#### Prompt
Return the lines of the listing below exactly as they appear, beginning at the one with "208x163 pixels. How" and stopping after the one with "Task: Confirm preferences with OK button"; do not include pictures.

#### Supplied material
··········

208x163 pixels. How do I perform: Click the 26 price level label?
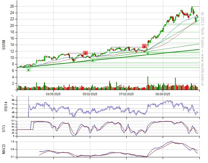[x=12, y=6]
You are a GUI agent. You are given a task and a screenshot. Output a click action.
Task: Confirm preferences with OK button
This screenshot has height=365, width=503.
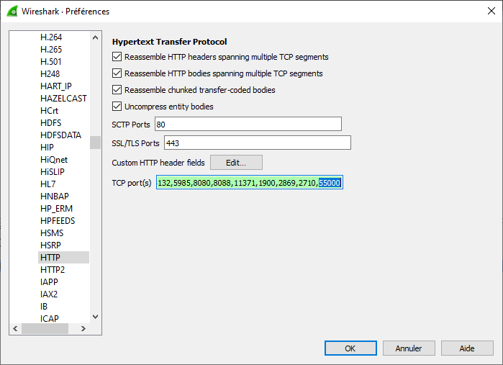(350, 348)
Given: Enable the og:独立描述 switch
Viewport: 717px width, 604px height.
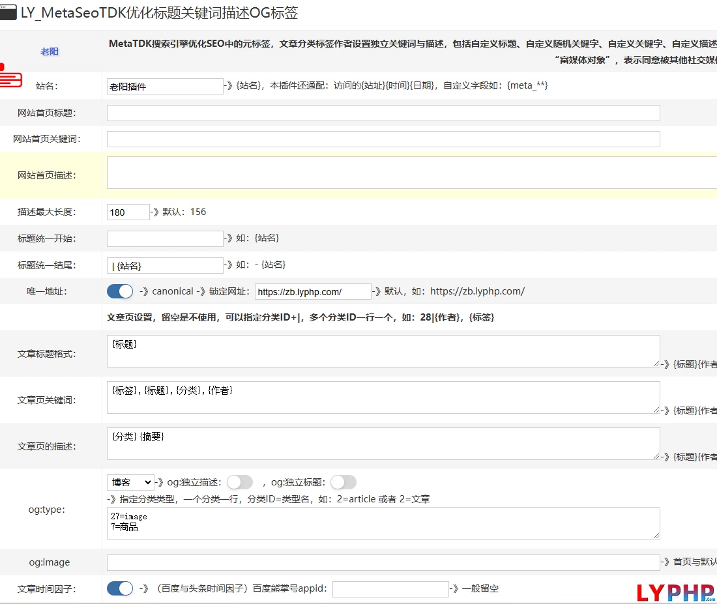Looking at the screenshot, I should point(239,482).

··········

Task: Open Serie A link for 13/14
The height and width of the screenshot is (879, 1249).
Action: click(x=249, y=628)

··········

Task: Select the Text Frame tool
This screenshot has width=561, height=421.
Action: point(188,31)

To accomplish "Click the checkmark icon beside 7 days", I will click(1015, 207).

··········

#### Output of the task
208x163 pixels. How do I perform: Click the 26 price level label?
[x=12, y=6]
You are a GUI agent. You are given a task and a screenshot. Output a click action.
Task: Confirm preferences with OK button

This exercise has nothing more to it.